The appeal filed last week contends the special magistrate erred in claiming county officials should have known there would be odor problems, in requiring the county to prove beyond a reasonable doubt rather than based on the preponderance of evidence that BS Ranch was the source of the odor complaints and failing to enforce Polk’s development regulations.

Polk officials are seeking to impose thousands of dollars in fines for the violations.

No date for the appeal hearing has been set.

Meanwhile, efforts are under way to restart an unrelated soil manufacturing plant in Haines City that was built adjacent to the city’s sewer plant, The Ledger reports.. The soil plant has been the subject of numerous odor complaints from surrounding property owners. I have smelled objectionable odors while driving near the plant.

Finally, St Lucie County officials are poised to approve a comprehensive ordinance governing composing operations as the end of a temporary moratorium on such plants ends soon.

That ordinance requires plants to be located indoors with adequate odor control equipment and requires plant owners to poste adequate bonds to cover the cost of any cleanups if the operation goes south. It is a good example of what Polk County could have done and may still do.

Veteran Scientist Plans Scrub Talks Saturday at Archbold

The scrub ecosystems of the Lake Wales Ridge and other prehistoric desert island chains in Central Florida are truly unique and still offer the potential for new discoveries.

Saturday Dr.
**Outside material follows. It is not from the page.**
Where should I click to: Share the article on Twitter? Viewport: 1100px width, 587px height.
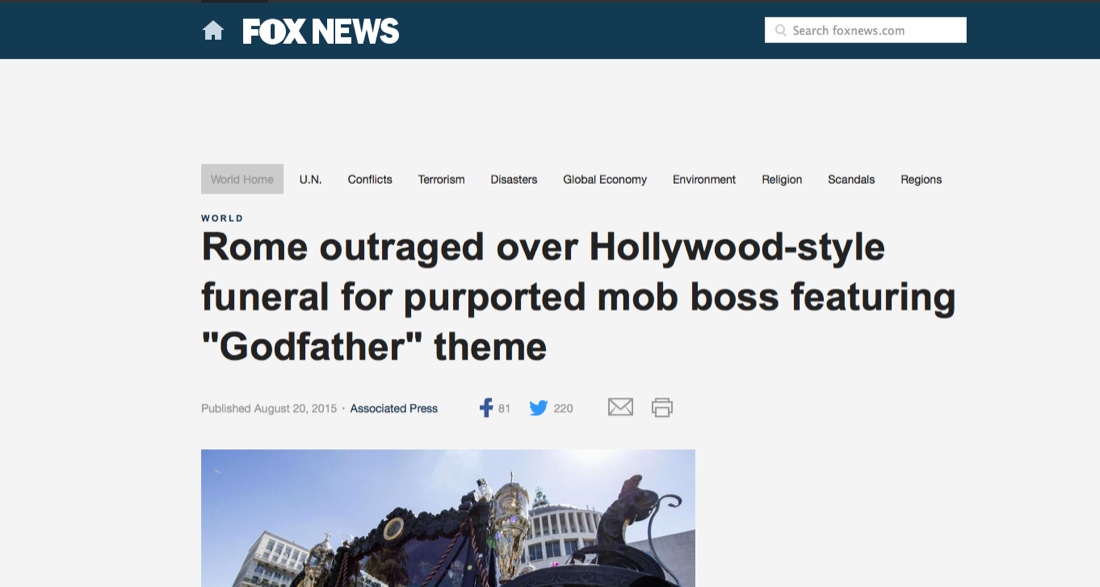tap(539, 408)
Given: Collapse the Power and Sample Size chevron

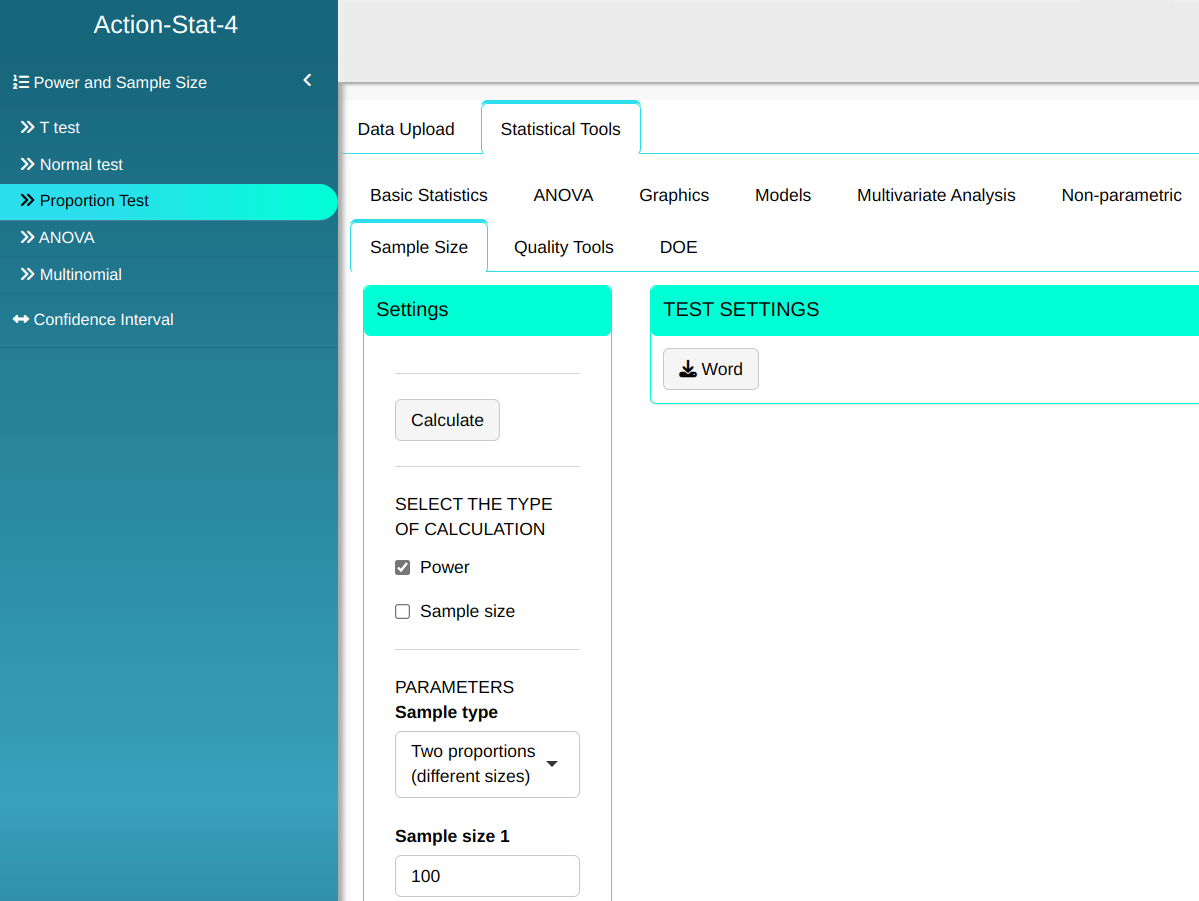Looking at the screenshot, I should click(307, 80).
Jim Carrell, who has been visiting Archbold Biological Station to conduct research for the past half century, will present his reflections on the area in general and some of his specific work studying spiders and insects at 3 p.m. in the East Meeting Room at Archbold . The lecture is free and open to the public.

Dr. Carrel began his research at Archbold in 1967. He has made more than 70 visits to Archbold. He, studied more than 26 animal species in a variety of research projects and published 30 scientific papers based on that work.

Dr. Carrel will give his talk in two parts. The first part will focus on his many interactions with station founder Richard Archbold, and Thomas Eisner, a former research associate at Archbold from Cornell University. The second part will focus on some of his research focused on spiders and insects..


Archbold Biological Station is an independent, not-for-profit research facility and lies within the Northern Everglades, the lands that drain south into Lake Okeechobee. Archbold’s mission is to build and share the scientific knowledge needed to protect the life, lands, and waters of the heart of Florida and beyond. 


Archbold Biological Station is 8 miles south of Lake Placid. The entrance is 1.8 miles south of SR 70 on Old SR 8.